TASK DIRECTIONS: Somewhere in the records below is a line containing "Click the red star required marker". Copy that line and everything after it through the end, unchanged.

[Start of section]

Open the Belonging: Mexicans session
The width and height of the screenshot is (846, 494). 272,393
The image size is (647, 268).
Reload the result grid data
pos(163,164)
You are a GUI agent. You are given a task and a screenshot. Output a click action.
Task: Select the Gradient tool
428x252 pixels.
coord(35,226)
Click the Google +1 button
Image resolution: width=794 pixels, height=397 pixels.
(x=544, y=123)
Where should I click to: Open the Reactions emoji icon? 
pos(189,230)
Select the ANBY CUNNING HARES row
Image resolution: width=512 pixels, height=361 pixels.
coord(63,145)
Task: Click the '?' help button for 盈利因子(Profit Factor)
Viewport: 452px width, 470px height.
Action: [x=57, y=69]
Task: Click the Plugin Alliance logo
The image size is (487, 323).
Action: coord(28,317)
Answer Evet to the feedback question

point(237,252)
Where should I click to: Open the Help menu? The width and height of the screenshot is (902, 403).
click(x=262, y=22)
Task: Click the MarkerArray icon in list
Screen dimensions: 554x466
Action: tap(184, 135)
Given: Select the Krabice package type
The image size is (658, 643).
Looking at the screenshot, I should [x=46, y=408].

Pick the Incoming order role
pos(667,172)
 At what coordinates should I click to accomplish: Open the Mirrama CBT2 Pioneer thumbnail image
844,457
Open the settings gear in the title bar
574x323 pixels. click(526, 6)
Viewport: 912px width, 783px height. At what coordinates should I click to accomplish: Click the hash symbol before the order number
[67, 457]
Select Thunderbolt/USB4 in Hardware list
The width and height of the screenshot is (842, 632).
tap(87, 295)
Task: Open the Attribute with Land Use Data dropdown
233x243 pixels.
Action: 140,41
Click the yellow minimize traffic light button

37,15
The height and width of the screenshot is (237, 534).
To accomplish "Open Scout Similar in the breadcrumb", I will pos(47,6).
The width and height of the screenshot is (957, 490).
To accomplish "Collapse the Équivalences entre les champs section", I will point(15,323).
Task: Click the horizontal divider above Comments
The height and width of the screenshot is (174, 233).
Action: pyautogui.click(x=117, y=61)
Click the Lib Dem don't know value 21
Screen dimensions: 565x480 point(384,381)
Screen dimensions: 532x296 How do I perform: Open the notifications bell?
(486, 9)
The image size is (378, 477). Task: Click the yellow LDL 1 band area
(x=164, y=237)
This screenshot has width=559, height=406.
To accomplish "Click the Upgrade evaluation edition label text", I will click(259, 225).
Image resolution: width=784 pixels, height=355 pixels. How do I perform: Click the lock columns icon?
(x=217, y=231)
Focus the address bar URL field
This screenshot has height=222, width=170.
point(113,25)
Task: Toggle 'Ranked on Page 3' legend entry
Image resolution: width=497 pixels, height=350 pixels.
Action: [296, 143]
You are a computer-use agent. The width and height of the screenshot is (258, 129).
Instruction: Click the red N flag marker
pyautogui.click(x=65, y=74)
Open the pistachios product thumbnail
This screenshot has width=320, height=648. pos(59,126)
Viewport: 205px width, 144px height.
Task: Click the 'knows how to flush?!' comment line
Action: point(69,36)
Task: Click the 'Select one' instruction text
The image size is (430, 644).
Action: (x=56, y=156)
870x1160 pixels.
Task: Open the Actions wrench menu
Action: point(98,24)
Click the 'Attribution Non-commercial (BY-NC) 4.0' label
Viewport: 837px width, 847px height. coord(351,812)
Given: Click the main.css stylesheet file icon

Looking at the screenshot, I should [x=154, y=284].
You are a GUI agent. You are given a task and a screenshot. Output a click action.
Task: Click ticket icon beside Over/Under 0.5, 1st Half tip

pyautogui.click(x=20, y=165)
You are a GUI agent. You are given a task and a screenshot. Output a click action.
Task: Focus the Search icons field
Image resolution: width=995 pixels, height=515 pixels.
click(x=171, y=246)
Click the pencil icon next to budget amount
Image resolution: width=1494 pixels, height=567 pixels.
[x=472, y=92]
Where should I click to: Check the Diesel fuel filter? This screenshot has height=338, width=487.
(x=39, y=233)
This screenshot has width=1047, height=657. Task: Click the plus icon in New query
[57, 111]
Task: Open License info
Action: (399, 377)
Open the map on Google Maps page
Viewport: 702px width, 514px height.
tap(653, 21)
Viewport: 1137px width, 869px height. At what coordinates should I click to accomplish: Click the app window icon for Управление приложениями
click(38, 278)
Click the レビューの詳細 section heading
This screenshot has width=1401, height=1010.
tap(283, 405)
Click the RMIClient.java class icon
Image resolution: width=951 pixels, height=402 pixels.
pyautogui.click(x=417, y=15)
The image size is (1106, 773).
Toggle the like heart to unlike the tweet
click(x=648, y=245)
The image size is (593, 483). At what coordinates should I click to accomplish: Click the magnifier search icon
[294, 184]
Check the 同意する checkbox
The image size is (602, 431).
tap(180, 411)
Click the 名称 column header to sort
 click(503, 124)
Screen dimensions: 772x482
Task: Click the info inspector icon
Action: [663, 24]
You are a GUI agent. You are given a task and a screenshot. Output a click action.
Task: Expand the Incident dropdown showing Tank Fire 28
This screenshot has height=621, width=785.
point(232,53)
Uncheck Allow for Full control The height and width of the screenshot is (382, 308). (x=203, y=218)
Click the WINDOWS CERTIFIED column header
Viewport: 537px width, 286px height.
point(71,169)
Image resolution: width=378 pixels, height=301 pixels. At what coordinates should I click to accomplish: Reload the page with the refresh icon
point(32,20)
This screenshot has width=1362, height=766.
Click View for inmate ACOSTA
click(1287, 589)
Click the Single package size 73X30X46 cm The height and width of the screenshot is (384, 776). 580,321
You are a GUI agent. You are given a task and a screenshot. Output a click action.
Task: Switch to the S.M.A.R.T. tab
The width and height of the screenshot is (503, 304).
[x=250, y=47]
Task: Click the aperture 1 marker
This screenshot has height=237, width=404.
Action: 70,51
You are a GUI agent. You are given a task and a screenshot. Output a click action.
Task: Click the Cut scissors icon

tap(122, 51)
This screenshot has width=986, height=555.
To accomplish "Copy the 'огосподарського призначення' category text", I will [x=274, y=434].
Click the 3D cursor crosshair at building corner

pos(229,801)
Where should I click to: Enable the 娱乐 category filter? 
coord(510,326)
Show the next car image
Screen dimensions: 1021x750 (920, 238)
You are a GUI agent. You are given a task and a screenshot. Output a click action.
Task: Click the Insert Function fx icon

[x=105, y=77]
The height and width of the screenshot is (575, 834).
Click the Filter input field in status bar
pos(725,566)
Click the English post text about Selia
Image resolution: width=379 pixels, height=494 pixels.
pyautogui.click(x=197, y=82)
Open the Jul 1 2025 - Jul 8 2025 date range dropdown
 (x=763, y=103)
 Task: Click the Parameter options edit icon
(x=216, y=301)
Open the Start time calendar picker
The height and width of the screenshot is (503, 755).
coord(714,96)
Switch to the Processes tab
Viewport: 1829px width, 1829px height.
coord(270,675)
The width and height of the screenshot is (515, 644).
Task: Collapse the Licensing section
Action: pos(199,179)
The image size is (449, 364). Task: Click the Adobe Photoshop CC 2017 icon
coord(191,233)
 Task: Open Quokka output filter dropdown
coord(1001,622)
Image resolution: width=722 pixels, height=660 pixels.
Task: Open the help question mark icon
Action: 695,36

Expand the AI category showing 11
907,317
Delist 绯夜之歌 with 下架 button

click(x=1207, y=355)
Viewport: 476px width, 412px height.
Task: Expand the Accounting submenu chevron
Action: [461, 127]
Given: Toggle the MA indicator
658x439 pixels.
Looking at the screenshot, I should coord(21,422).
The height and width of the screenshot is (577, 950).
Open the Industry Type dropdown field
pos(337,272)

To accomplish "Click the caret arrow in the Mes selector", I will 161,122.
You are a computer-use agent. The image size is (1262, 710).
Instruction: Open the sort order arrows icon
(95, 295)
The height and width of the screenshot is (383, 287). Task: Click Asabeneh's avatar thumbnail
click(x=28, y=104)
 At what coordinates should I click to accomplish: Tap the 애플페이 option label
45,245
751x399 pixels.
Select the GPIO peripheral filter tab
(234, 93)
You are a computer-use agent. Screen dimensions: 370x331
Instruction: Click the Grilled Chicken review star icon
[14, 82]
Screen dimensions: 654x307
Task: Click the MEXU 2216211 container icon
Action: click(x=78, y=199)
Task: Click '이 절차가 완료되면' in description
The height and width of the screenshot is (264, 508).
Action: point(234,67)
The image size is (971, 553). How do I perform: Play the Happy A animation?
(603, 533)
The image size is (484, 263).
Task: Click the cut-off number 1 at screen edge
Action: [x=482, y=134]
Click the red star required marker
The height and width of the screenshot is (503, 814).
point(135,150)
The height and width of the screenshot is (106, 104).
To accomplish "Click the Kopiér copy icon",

[End of section]

REPLY TO THE EXERCISE:
Click the red star required marker
The height and width of the screenshot is (503, 814).
point(135,150)
The height and width of the screenshot is (106, 104).
To accomplish "Click the Kopiér copy icon",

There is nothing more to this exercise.